▶ [TASKS TO COMPLETE]
1. In the article about Marcus Semien below, rewrite the paragraph beginning "Marcus Semien is beginning to look" in a shorter form that keeps its main facts.
2. Pick up the article about Marcus Semien below after its final sentence and continue it.

Marcus Semien is beginning to look like the hitter the Mets hoped they were getting when they traded for him, and the timing matters. After a slow first two months in New York, he entered Monday night’s game against the Mariners on a modest surge at the plate, with six hits in his previous three games and a line that suggested the slump may be loosening its grip.
The stretch included a double, a home run, three runs, three RBIs, two walks and two strikeouts, a useful sign for a Mets lineup that has spent most of the season searching for somebody to steady it. Semien, 35, is in his 14th season in the big leagues and has been asked to help revive an offense that had been stuck in neutral for much of the year. Entering June, he was batting.226/.280/.335, a reminder that the early returns in his first season with the club had not matched the expectations that followed him to New York.

▶ [DATASET]
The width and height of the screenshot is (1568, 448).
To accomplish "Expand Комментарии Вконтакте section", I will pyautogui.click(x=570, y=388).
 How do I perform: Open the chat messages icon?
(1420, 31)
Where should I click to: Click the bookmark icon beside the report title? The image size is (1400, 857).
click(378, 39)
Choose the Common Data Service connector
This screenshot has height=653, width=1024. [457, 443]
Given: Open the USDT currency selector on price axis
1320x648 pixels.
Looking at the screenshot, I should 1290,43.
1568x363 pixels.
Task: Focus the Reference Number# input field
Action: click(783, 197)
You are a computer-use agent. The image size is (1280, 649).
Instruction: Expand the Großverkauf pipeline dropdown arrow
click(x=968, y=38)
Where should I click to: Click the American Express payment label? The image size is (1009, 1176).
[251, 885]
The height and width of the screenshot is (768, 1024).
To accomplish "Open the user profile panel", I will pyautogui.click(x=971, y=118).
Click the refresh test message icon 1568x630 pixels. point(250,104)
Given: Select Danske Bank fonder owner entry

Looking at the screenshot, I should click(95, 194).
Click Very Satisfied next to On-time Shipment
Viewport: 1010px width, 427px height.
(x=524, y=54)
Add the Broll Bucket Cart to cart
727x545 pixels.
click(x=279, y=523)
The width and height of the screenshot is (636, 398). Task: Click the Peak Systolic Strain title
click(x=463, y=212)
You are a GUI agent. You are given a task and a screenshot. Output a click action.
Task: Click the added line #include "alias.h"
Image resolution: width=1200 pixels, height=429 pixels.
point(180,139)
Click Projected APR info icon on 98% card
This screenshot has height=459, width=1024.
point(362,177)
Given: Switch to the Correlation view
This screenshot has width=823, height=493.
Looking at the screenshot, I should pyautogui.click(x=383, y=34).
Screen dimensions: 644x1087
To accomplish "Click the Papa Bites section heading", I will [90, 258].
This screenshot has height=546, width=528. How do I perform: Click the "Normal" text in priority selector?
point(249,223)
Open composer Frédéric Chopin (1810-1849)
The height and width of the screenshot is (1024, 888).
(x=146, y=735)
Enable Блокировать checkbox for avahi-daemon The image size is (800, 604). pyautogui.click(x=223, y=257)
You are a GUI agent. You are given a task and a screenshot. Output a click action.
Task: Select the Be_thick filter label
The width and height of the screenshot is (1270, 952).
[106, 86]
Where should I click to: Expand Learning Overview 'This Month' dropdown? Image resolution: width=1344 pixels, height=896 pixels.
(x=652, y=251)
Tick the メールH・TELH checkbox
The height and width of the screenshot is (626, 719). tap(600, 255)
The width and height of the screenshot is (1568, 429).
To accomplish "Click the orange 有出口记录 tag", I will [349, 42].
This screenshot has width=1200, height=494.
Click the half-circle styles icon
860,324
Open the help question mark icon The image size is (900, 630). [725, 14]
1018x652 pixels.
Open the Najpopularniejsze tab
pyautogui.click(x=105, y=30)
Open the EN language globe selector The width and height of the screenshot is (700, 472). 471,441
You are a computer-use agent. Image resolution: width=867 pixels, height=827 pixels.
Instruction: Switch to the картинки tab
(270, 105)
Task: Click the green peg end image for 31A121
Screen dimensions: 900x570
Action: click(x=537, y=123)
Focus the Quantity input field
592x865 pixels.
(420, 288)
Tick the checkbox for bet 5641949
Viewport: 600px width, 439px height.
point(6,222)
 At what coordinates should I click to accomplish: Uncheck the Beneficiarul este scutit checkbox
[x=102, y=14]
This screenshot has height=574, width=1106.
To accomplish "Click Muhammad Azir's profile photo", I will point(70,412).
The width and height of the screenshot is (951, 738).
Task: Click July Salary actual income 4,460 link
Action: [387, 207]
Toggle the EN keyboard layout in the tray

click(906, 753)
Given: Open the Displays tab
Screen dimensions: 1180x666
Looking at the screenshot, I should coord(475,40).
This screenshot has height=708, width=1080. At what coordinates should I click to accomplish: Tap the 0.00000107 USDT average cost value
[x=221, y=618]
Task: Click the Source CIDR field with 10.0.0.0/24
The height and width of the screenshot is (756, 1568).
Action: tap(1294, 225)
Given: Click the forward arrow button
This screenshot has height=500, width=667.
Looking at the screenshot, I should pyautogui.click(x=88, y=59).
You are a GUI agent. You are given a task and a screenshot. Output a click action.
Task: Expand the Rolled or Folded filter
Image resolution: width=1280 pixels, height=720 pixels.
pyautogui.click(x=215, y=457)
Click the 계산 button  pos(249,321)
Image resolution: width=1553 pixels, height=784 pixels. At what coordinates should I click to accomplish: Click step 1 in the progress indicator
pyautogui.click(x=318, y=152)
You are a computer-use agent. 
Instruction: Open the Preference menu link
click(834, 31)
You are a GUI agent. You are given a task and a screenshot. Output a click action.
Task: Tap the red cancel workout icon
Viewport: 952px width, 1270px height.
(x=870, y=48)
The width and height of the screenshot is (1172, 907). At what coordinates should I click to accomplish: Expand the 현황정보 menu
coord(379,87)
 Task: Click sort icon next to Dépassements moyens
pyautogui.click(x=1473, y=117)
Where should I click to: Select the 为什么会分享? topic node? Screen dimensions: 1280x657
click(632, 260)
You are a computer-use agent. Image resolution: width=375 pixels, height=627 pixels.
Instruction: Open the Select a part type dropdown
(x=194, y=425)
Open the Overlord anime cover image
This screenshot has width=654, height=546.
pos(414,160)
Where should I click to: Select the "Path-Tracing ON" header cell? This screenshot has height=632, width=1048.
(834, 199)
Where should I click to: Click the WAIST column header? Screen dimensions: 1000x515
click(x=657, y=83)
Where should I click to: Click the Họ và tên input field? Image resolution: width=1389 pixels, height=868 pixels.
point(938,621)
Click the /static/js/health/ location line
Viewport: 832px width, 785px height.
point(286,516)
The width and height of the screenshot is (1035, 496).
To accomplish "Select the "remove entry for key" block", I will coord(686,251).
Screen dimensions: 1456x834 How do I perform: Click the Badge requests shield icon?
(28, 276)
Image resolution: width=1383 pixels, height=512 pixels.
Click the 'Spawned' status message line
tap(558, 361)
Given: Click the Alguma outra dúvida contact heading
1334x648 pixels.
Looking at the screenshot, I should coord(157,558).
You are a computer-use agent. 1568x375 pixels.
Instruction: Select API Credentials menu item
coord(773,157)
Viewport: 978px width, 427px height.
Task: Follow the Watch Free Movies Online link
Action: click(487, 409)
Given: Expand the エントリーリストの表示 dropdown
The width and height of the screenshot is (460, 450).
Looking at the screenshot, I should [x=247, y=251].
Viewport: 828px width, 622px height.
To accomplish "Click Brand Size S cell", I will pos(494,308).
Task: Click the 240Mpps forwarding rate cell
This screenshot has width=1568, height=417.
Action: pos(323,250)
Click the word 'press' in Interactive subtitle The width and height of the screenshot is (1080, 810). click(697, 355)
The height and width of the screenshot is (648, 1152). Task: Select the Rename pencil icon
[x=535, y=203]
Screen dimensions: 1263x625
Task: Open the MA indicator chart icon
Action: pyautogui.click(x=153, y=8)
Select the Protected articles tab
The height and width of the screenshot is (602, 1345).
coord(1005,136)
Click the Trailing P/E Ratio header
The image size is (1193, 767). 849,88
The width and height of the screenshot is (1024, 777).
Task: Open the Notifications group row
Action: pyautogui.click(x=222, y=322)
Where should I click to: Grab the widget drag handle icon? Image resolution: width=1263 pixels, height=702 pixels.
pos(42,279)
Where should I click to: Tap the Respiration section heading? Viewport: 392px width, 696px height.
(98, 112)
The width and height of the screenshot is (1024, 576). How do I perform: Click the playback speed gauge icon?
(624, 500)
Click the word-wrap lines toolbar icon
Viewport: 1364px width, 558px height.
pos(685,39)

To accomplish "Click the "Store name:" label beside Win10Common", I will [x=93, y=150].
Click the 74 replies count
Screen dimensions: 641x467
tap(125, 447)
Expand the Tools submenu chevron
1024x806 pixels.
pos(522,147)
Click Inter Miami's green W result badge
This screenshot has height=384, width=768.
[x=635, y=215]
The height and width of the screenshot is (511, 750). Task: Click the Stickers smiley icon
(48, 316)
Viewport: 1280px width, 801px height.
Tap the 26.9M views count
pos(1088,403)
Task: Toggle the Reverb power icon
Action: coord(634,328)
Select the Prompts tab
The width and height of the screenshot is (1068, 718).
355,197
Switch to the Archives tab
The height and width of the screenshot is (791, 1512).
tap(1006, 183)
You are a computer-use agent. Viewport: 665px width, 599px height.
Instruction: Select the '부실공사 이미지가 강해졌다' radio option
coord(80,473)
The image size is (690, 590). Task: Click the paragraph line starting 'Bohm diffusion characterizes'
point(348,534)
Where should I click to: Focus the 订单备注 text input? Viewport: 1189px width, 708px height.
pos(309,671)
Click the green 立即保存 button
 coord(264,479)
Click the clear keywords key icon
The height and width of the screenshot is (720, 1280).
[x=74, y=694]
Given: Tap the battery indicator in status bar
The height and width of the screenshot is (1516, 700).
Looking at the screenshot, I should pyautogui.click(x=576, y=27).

▶ [OUTPUTS BY TASK]
1. Marcus Semien is starting to hit the way the Mets hoped when they traded for him, at a time when it matters. After a slow first two months in New York, he went into Monday night's game against the Mariners with six hits in his previous three games, a sign that his slump may be easing.

2.
That is why his recent production has drawn attention. The Mets passed on re-signing Pete Alonso and brought in Semien to replace Brandon Nimmo in New York, a move that made him the new guy in a new city and, at 35, their oldest position player. The club needed more than a veteran name. It needed the bat to show up, too, after an offense that had been quiet for most of the season suddenly scored 29 runs during a four-game winning streak before heading to the West Coast.
Semien said he has lived through this before. He said he has had a lot of slow starts during his career, and he pointed to his first year in Texas in 2022 as a lesson in staying patient when the numbers do not come quickly. He told Newsday on Monday that being the new guy and starting off slow is never fun, but the answer is to keep working, stay healthy and understand that the season is long. By the end, he said, the numbers tend to settle where they belong if the work continues.
Manager Carlos Mendoza has seen that side of him from the beginning. Mendoza said he has seen Semien’s work ethic since day one of spring training, describing a player who grinds, spends time in the cages, studies film and talks with hitting coaches and teammates. He said Semien does not panic, and that matters for a veteran who is trying to help a lineup that has needed stability without letting the pressure change his approach.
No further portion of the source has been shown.